Kirkby-Mason married Kenneth Charles Lambert on the 27th April 1940 at the Christ Church, Sutton in Surrey. She is listed as being 30 years old, a musician and her father, Charles Kirkby-Mason (deceased)  was a manufacturing agent. Her mother is one of the witnesses.

There is a entry  in the Cheltenham Chronicle dated the 17th May 1947 reporting on the Music Competitive Festival held at the Cheltenham Town Hall.  Under the Certificate Awards, Kirkby-Mason’s Under the Willow from My First Tunes is used as a test piece for the age group, seven and under eight years old.

My First Tunes was published in 1936 and the poems were written by Margaret Lyell.

In the Times, 1st March 1952 there is a notice for a Two-Piano Recital at the R.B.A. Galleries, Suffolk St off Haymarket for the following Thursday 6th March.
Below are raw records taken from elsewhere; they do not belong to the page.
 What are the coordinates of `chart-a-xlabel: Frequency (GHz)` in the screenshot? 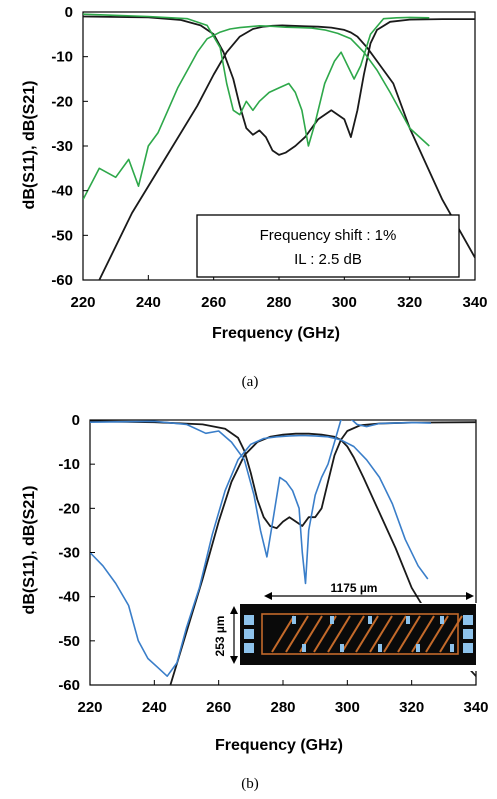 It's located at (276, 334).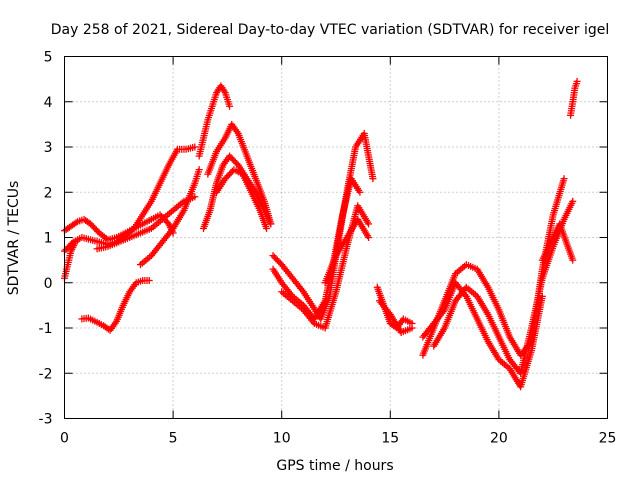 The image size is (640, 480). I want to click on x-tick-label: 10, so click(282, 439).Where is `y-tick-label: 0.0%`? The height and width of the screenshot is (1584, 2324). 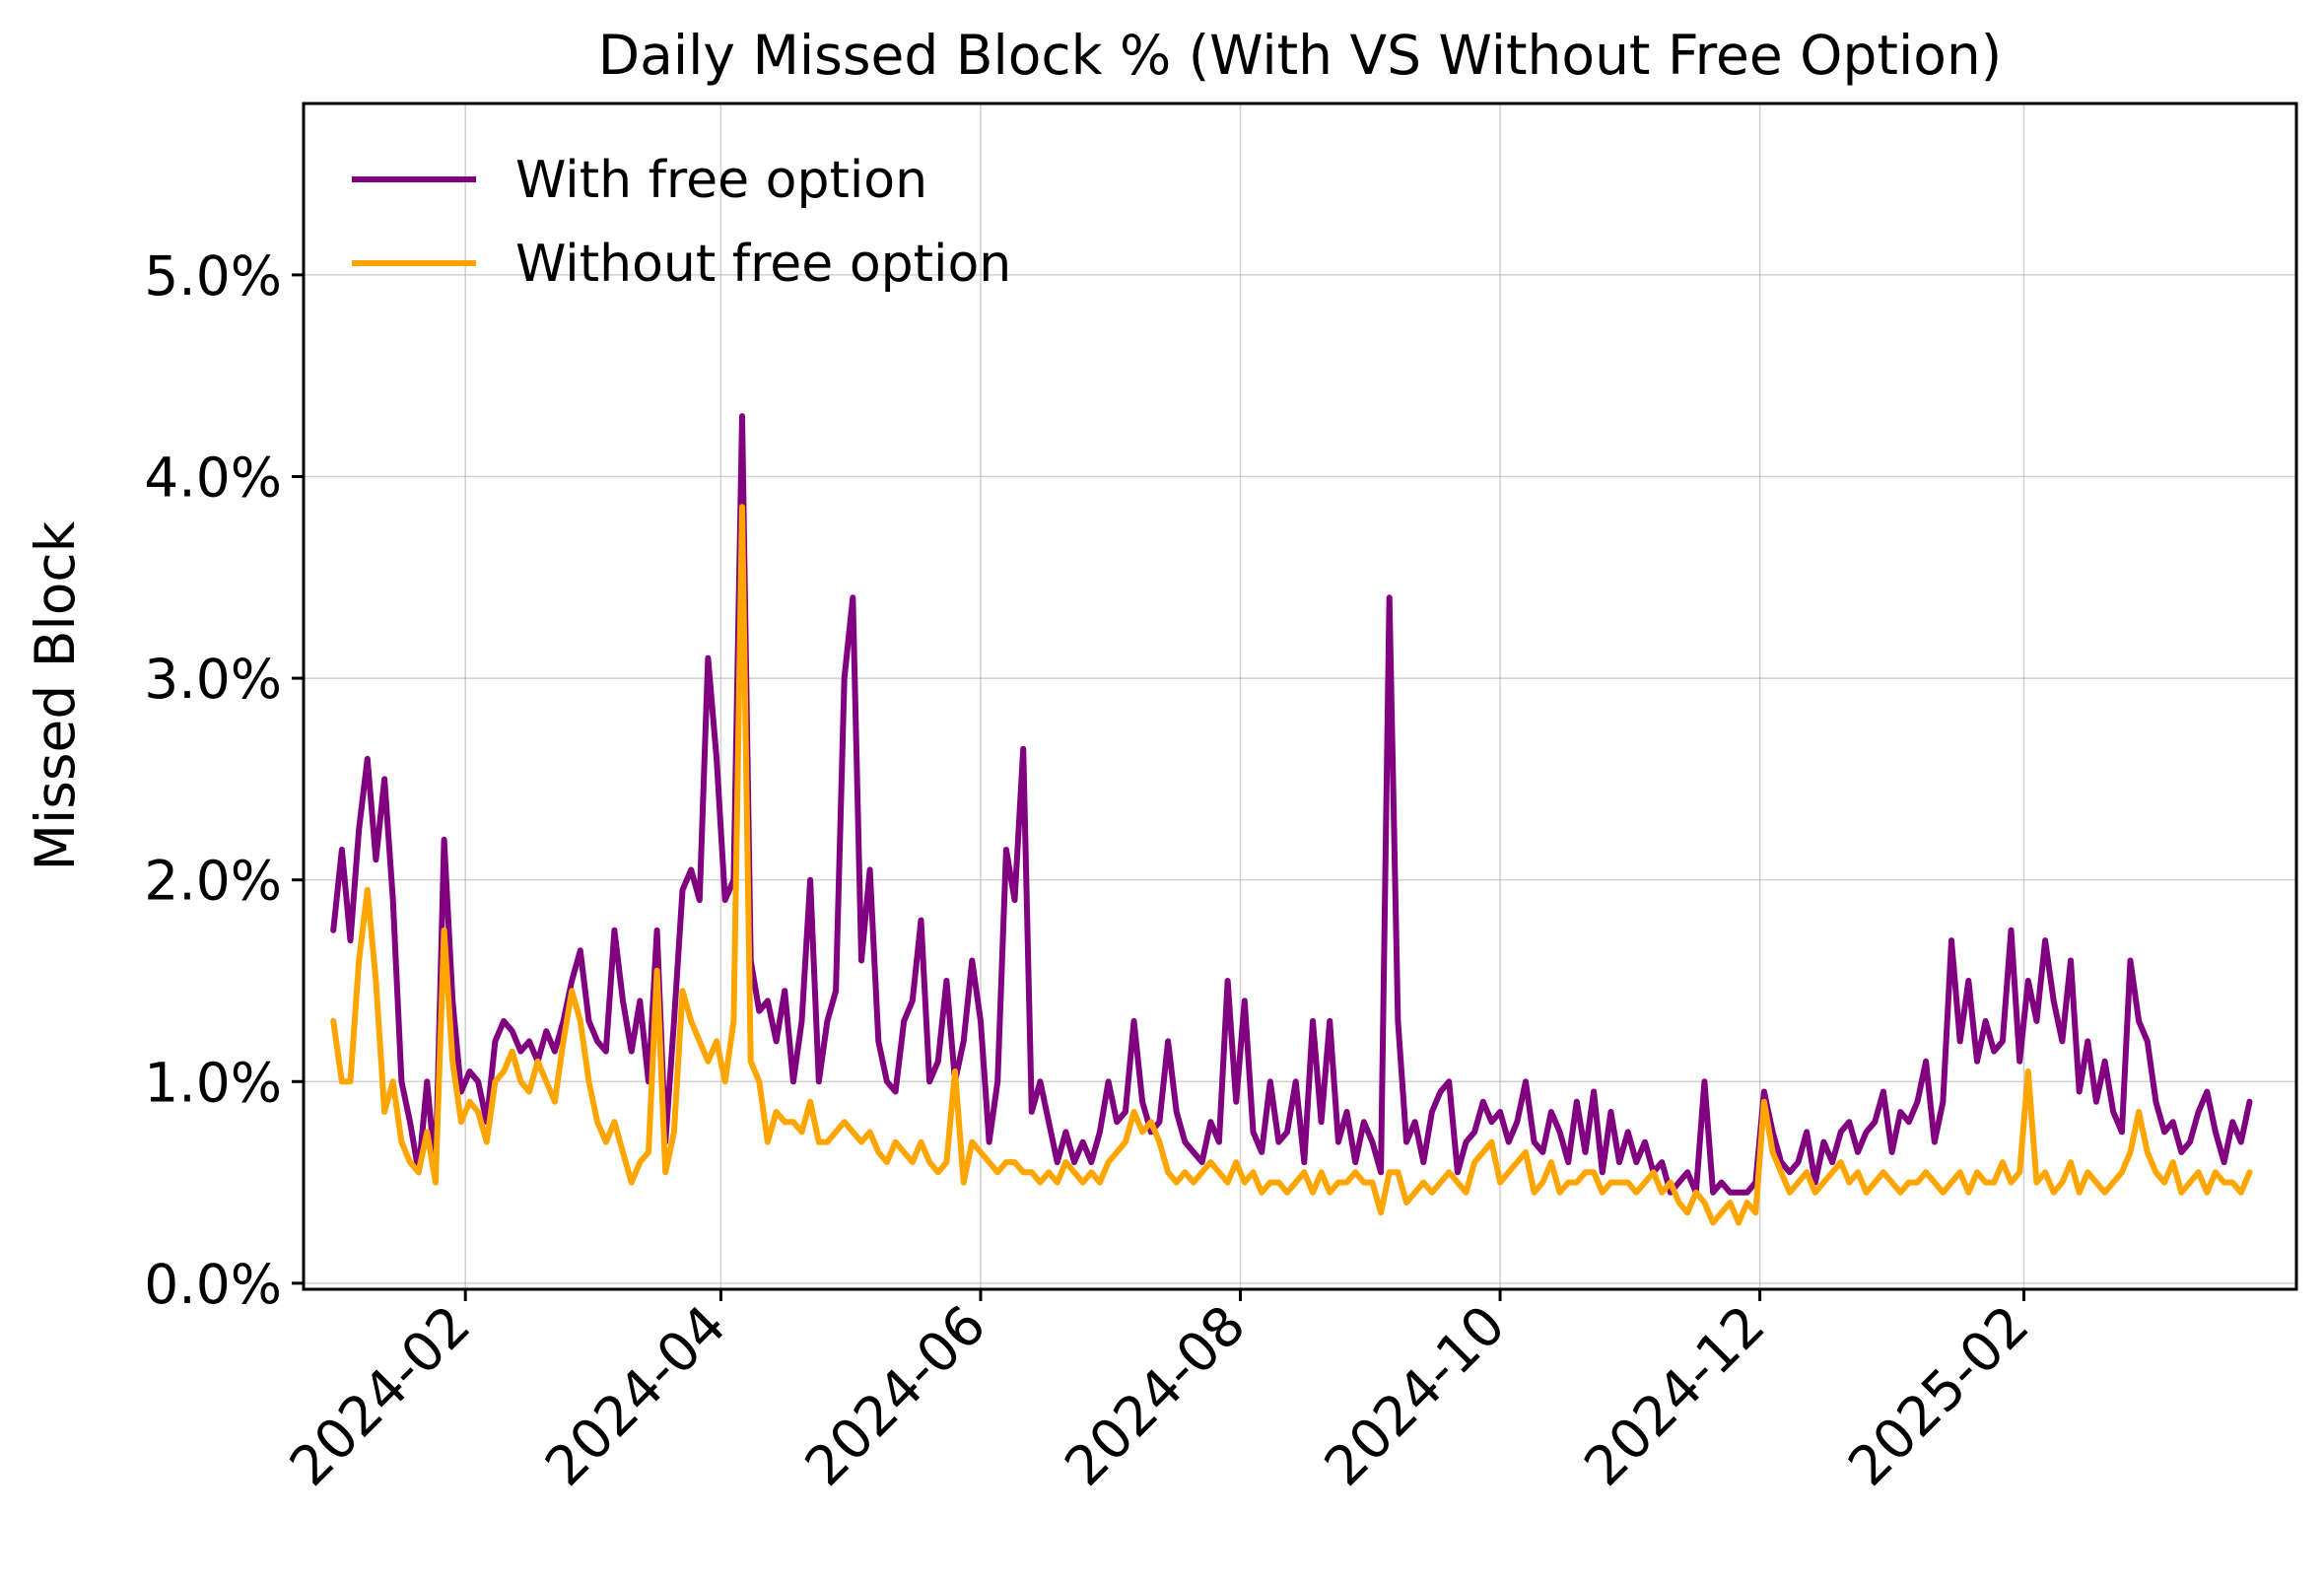
y-tick-label: 0.0% is located at coordinates (213, 1284).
She is playing with Ferdinand Rauter and included in the works they are playing are the Brahms-Haydn St Anthony Variations, Bach’s Sonata in E flat and  the first London performance of Dohnanyi’s Suite en Valse.

After her marriage she did continue to give recitals, however her work as a composer, lecturer and adjudicator became her main focus. She contributed to the Piano Teacher Magazine ABRSM piano examination notes. I found one that she had written for the syllabus in 1982. Between 1931 and 1983, she published more than 70 piano publications. The gave lecture tours in the UK as well as in other countries. She continued teaching and lecturing well into her later years. In December 1996 she had a severe stroke and she died on 31st January 2000 at the age of 89.